Short-Term Rental Exception

Rental activity with average guest stay of 7 days or less is not treated as a rental activity for passive activity purposes under Treas. Reg. §1.469-1T(e)(3). It is instead treated as a business activity - which means material participation rules (not the rental real estate rules) determine whether it is passive or active. A taxpayer who materially participates in a short-term rental (Airbnb, VRBO) treats losses as non-passive, deductible against all income. A taxpayer who does not materially participate treats it as a passive activity.

Cost Segregation: Accelerating Depreciation

A cost segregation study is an engineering analysis that breaks a building's cost into components and reclassifies personal property and land improvements from 39-year real property to shorter recovery periods (5, 7, or 15 years). Components eligible for reclassification include specialty electrical systems, plumbing fixtures, flooring, cabinetry, specialized HVAC, parking lots, landscaping, and exterior lighting.

With 100% bonus depreciation restored permanently by OBBBA, 5, 7, and 15-year property identified in a cost segregation study can be fully expensed in year one. On a $5 million commercial building, a cost segregation study might reclassify $750,000 to 5/7-year property - generating $750,000 of year-one deductions instead of $19,231 per year over 39 years. For a taxpayer in the 37% bracket, the present value of that acceleration is substantial.

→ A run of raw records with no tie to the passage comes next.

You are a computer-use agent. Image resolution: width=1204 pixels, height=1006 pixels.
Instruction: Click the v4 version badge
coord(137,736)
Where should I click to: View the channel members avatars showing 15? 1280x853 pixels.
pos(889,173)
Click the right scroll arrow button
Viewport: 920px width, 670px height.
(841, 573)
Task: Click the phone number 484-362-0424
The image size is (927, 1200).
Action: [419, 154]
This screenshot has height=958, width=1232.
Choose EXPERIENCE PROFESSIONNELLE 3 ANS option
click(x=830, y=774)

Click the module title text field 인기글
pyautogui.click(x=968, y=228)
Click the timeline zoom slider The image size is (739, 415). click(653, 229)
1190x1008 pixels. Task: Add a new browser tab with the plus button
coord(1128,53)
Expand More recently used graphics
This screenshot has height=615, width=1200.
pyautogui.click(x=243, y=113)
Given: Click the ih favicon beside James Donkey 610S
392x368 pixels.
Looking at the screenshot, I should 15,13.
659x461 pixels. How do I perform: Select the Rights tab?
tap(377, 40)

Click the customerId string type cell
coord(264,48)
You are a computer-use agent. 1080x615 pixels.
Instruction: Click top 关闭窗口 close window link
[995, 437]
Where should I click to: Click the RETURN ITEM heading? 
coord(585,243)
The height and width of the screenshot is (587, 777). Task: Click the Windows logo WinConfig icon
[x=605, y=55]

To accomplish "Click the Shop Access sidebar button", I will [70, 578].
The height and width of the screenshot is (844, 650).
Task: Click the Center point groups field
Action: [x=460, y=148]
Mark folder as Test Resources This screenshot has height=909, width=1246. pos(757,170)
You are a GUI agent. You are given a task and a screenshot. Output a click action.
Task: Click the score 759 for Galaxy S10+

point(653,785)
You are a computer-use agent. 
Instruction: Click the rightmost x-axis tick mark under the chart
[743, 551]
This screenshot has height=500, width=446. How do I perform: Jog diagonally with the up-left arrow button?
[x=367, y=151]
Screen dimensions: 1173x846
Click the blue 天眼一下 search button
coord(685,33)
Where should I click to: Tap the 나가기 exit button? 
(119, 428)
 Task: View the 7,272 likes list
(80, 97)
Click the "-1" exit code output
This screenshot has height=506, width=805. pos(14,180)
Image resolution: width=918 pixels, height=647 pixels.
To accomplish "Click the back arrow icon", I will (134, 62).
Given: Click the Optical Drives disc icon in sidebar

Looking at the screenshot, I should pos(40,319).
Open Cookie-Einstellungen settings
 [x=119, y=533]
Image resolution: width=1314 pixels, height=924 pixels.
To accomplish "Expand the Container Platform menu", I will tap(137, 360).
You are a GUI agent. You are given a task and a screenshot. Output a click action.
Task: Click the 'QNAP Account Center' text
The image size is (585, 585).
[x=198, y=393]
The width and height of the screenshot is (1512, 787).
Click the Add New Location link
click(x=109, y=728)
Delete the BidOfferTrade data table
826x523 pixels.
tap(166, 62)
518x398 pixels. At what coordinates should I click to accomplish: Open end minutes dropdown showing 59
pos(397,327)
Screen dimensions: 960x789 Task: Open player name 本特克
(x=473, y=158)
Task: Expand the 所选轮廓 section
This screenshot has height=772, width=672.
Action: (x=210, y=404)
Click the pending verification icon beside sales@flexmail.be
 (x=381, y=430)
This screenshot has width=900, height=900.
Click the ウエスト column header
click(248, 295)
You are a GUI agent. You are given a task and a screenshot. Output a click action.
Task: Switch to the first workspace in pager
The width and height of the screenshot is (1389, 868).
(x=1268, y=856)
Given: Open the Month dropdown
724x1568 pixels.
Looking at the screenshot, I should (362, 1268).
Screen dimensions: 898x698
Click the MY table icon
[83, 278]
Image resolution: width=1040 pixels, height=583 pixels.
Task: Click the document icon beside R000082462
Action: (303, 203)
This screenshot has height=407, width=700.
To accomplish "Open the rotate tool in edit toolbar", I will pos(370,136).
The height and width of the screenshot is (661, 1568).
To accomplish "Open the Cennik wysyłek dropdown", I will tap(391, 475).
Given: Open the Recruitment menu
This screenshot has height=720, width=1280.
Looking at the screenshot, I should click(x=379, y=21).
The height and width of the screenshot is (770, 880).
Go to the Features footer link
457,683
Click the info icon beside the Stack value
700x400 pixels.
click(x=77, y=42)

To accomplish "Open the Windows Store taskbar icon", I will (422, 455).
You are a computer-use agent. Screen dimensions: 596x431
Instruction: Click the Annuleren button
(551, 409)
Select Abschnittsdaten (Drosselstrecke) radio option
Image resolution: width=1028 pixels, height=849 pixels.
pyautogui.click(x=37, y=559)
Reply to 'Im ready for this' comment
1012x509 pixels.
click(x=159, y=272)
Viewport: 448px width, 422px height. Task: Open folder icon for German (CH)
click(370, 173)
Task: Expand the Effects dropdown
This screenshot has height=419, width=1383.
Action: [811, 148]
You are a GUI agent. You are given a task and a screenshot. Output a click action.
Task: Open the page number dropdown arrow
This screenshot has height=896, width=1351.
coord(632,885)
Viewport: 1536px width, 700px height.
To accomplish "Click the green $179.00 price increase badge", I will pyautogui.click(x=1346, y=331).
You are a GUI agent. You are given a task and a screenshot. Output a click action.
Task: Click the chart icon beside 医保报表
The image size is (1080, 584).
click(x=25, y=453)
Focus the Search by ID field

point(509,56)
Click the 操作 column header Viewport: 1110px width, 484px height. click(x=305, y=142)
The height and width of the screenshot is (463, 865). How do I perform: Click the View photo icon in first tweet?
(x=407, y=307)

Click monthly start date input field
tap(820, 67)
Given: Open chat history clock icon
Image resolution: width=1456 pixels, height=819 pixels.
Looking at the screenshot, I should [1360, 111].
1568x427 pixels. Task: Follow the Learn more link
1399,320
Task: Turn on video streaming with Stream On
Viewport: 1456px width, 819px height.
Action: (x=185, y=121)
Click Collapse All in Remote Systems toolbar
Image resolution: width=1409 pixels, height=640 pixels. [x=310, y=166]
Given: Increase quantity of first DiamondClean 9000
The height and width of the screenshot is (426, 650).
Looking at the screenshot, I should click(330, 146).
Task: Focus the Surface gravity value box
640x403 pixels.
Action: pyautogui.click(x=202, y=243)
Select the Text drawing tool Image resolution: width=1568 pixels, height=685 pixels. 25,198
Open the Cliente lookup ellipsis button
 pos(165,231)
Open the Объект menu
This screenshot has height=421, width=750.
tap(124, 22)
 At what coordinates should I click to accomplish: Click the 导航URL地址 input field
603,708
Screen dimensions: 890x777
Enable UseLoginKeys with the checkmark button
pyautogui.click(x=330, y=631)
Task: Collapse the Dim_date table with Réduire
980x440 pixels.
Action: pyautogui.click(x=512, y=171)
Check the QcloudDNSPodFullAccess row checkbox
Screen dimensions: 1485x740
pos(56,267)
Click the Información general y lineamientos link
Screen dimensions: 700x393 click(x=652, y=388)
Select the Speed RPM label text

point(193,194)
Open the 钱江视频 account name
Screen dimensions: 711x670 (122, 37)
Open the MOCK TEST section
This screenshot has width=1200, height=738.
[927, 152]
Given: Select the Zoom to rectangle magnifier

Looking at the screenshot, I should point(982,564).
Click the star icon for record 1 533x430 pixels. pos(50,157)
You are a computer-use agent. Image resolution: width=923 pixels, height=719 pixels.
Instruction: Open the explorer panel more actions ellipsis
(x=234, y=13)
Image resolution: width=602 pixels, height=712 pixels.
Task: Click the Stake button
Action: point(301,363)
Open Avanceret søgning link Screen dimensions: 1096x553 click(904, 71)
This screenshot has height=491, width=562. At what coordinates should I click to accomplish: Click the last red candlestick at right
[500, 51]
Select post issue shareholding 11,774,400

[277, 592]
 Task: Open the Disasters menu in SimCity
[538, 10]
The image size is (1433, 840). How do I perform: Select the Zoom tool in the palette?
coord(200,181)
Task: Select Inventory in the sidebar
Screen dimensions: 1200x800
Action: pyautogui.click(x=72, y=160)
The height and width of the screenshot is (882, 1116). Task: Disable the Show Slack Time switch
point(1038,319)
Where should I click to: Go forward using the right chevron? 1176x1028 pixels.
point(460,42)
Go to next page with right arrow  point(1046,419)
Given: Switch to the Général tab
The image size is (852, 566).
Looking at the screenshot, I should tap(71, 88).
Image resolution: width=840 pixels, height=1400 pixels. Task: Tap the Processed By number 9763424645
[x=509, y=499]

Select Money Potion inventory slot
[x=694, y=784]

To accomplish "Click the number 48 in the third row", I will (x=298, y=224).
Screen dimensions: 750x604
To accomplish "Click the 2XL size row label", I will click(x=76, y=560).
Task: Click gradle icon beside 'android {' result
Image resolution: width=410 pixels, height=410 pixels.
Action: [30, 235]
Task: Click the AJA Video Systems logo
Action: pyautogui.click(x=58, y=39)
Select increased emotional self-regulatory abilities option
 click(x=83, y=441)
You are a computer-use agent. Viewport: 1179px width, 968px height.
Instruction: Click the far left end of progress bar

Authority: IRC §1231 (gains and losses from property used in trade or business - §1231 netting and hotchpot); IRC §1231(c) (lookback rule - recapture of prior §1231 losses as ordinary income); IRC §1245 (gain from disposition of certain depreciable property - full recapture as ordinary income); IRC §1250 (gain from disposition of certain real property - unrecaptured §1250 gain at 25% maximum rate per IRC §1(h)(1)(D)); IRC §168 (MACRS depreciation - 39-year residential and nonresidential real property); IRC §168(k) (bonus depreciation - 100% permanent under OBBBA P.L. 119-21 for qualifying property); IRC §469 (passive activity loss rules); IRC §469(c)(7) (real estate professional exception - 750 hours, 50% of personal services); IRC §469(i) ($25,000 rental real estate offset - active participation, $100,000-$150,000 AGI phaseout); Treas. Reg. §1.469-1T(e)(3) (short-term rental - average stay 7 days or less not treated as rental activity); Treas. Reg. §1.469-5T (material participation - 7 tests); IRC §1411 (net investment income tax - 3.8% on rental income and gains); Rev. Proc. 87-56 (MACRS asset class lives); IRS Rev. Proc. 2011-26 (cost segregation - partial disposition rules); IRS Audit Techniques Guide: Cost Segregation.